Stated problem 1
In the kernel patch description below, which x86_64 instruction is mentioned as a way to implement fns()?
Stated problem 2
Echo part of the kernel patch description below word for word, starting at "Usually people do" and ending at "kept fns() simple.".
Stated problem 3
In the body of the kernel patch description below (after the Subject line), list every distinct name written with empty parentheses, such as name().

Selection
────

From 3cea8d475327756066e2a54f0b651bb7284dd448 Mon Sep 17 00:00:00 2001
From: Yury Norov <yury.norov@gmail.com>
Date: Sat, 17 Sep 2022 20:07:13 -0700
Subject: lib: add find_nth{,_and,_andnot}_bit()

Kernel lacks for a function that searches for Nth bit in a bitmap.
Usually people do it like this:
	for_each_set_bit(bit, mask, size)
		if (n-- == 0)
			return bit;

We can do it more efficiently, if we:
1. find a word containing Nth bit, using hweight(); and
2. find the bit, using a helper fns(), that works similarly to
   __ffs() and ffz().

fns() is implemented as a simple loop. For x86_64, there's PDEP instruction
to do that: ret = clz(pdep(1 << idx, num)). However, for large bitmaps the
most of improvement comes from using hweight(), so I kept fns() simple.

────

Given information
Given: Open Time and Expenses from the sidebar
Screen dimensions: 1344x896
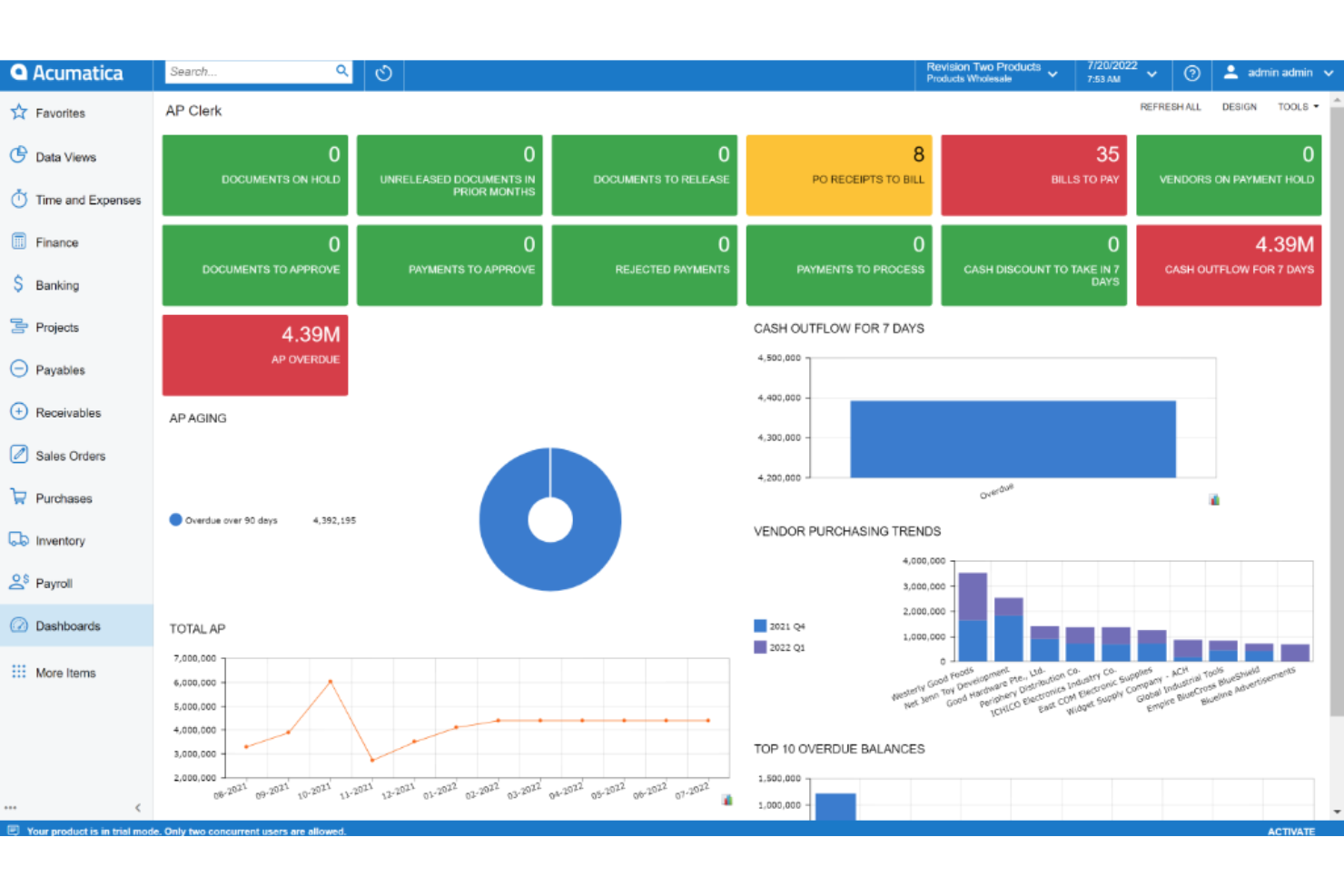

────

Full solution 1
PDEP

Full solution 2
Usually people do it like this:
	for_each_set_bit(bit, mask, size)
		if (n-- == 0)
			return bit;

We can do it more efficiently, if we:
1. find a word containing Nth bit, using hweight(); and
2. find the bit, using a helper fns(), that works similarly to
   __ffs() and ffz().

fns() is implemented as a simple loop. For x86_64, there's PDEP instruction
to do that: ret = clz(pdep(1 << idx, num)). However, for large bitmaps the
most of improvement comes from using hweight(), so I kept fns() simple.

Full solution 3
hweight(), fns(), __ffs(), ffz()